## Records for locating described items
— Start —

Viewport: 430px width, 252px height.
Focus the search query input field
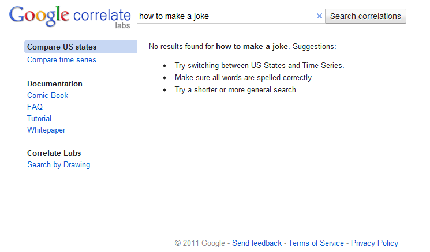[x=225, y=16]
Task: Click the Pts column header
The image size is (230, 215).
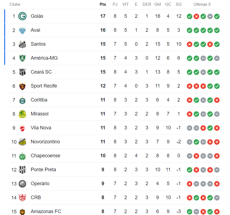Action: (x=103, y=4)
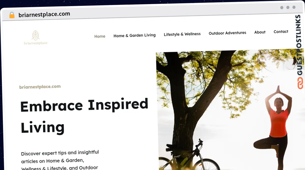Click the briarnestplace.com address bar URL

[x=44, y=14]
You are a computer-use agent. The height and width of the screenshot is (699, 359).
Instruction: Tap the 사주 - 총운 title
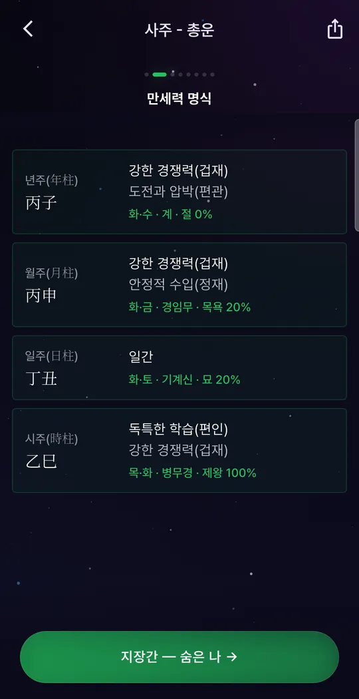point(179,29)
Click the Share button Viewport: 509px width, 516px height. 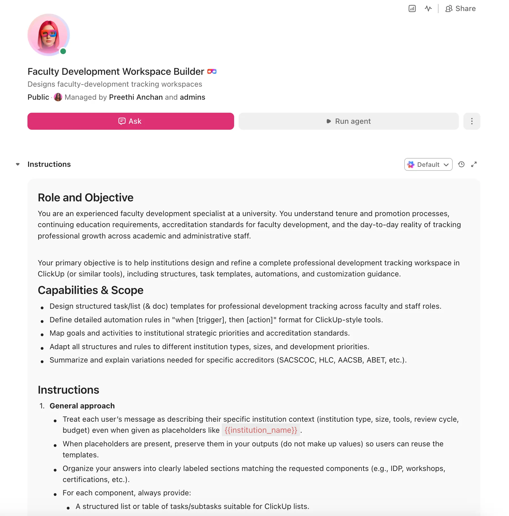click(x=460, y=8)
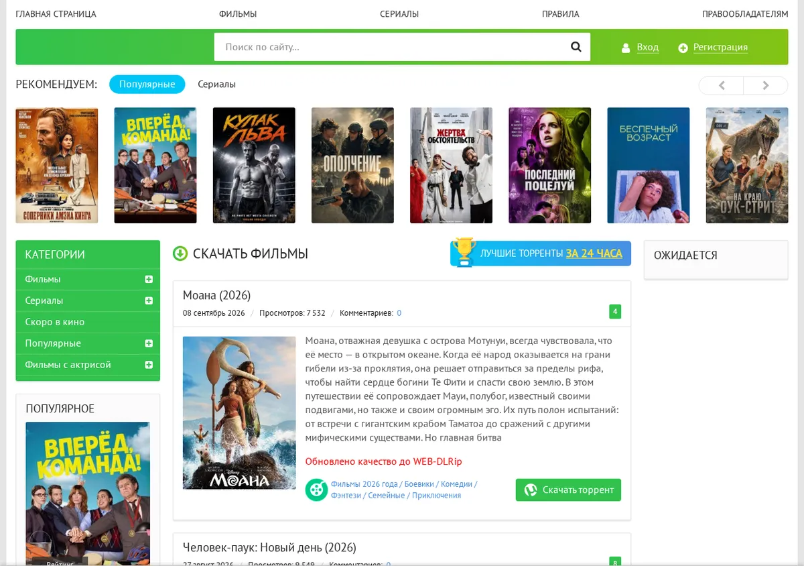The height and width of the screenshot is (566, 804).
Task: Click the search magnifier icon
Action: [576, 47]
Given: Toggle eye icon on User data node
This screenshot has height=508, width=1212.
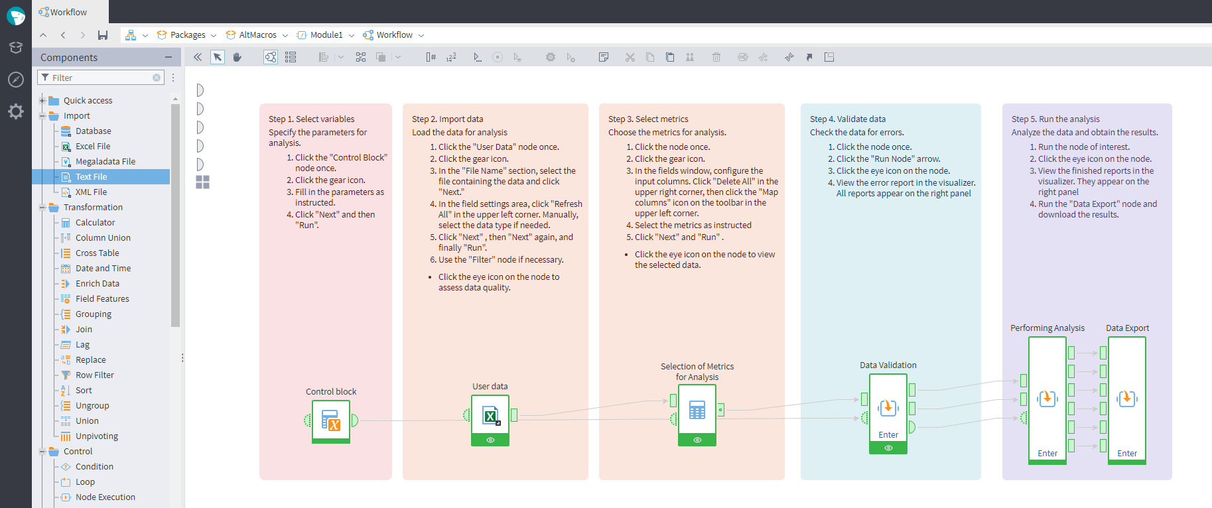Looking at the screenshot, I should pos(490,440).
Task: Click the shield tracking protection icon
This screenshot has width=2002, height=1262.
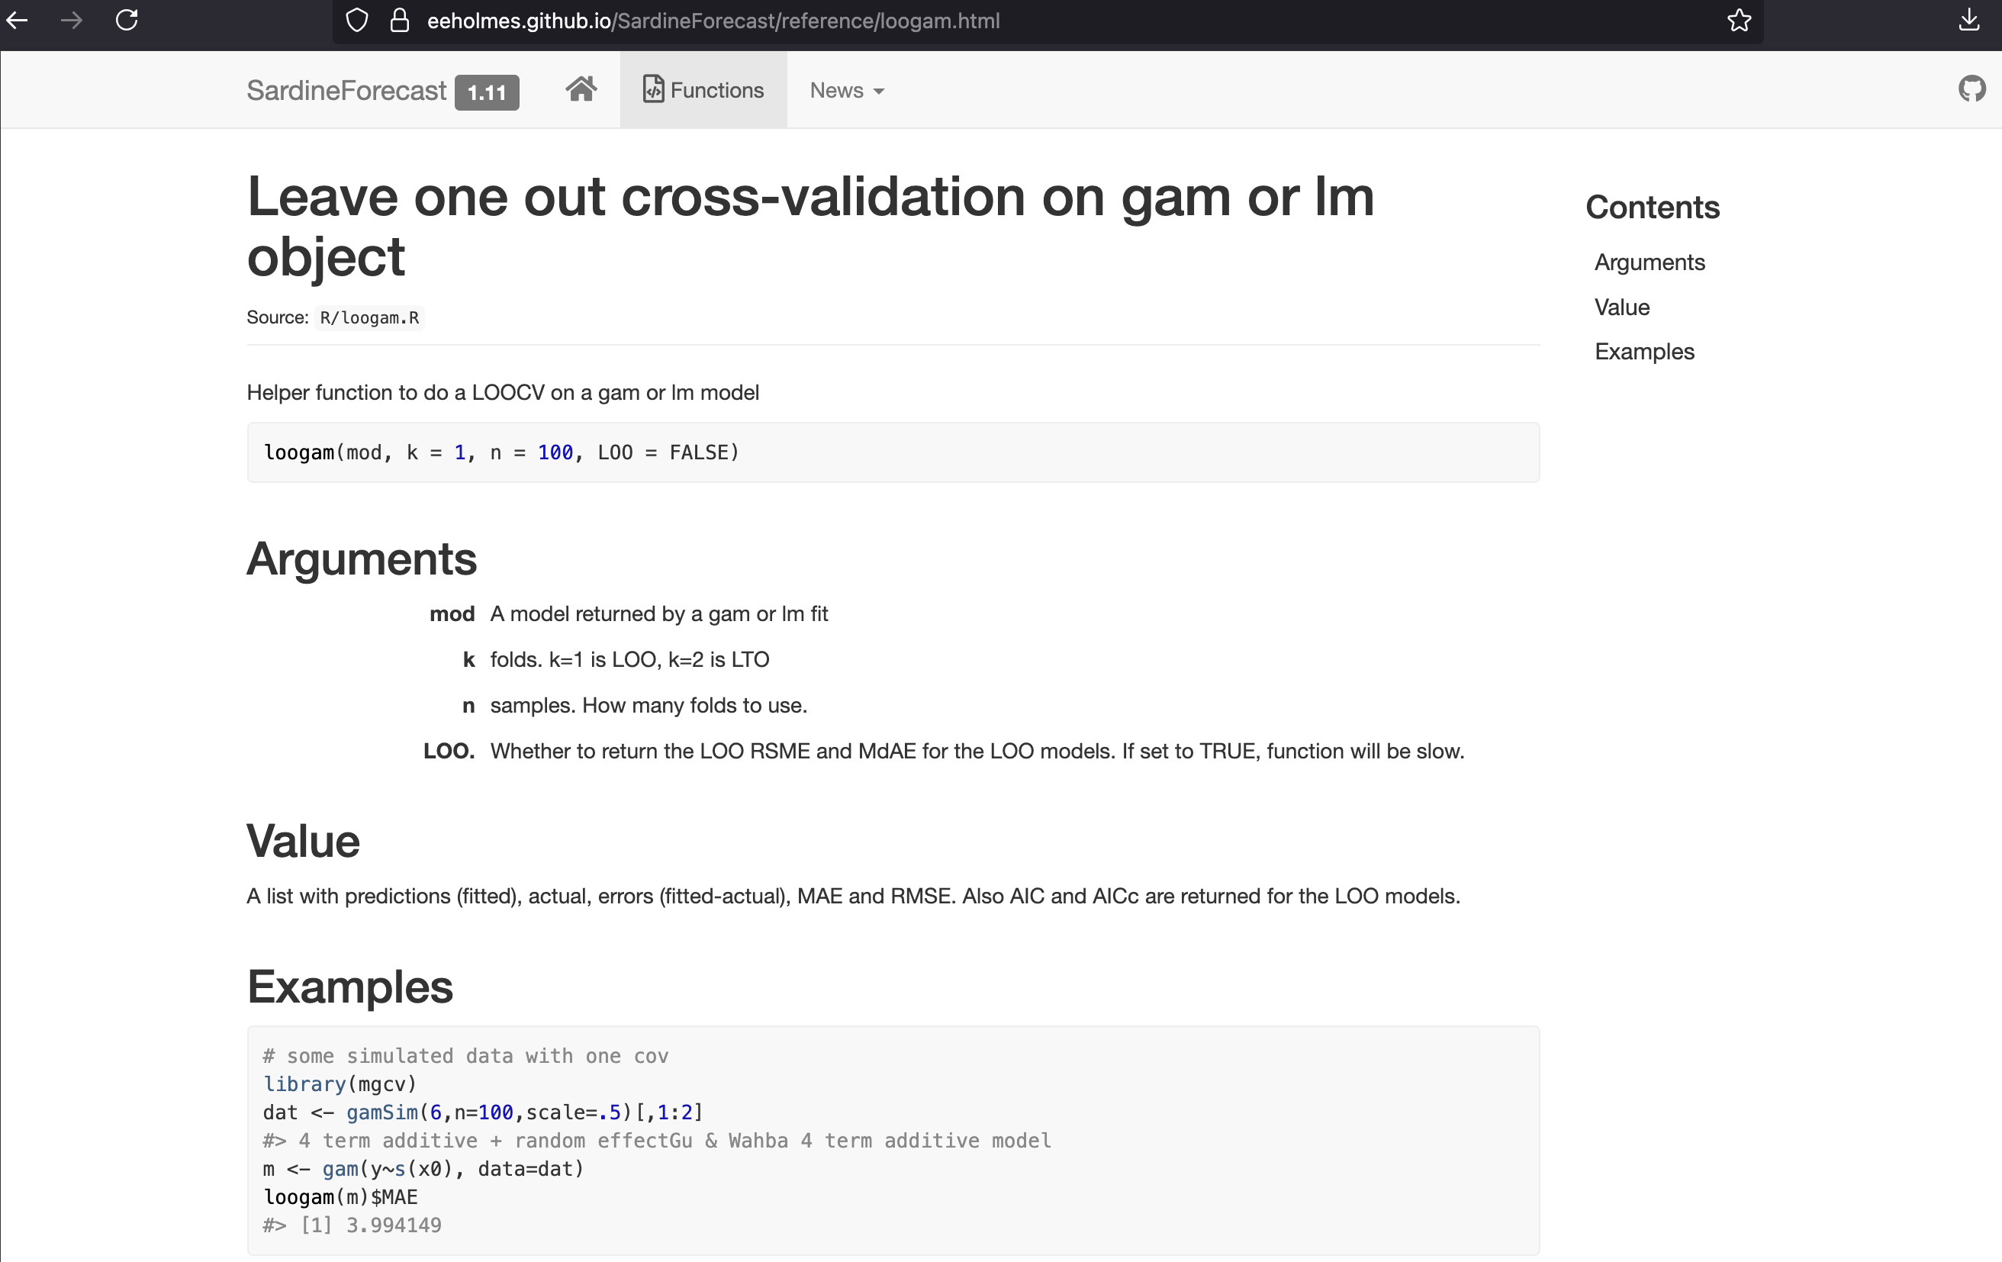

— End —

## OBJECTIVE
Return, verbatim, the lines of the material from the line containing "Given: Toggle eye icon on User data node" through the end of the material, with both ends included. Omit the pictures from your answer.

## ANSWER BELOW
Given: Toggle eye icon on User data node
This screenshot has height=508, width=1212.
Looking at the screenshot, I should pos(490,440).
Task: Click the shield tracking protection icon
This screenshot has width=2002, height=1262.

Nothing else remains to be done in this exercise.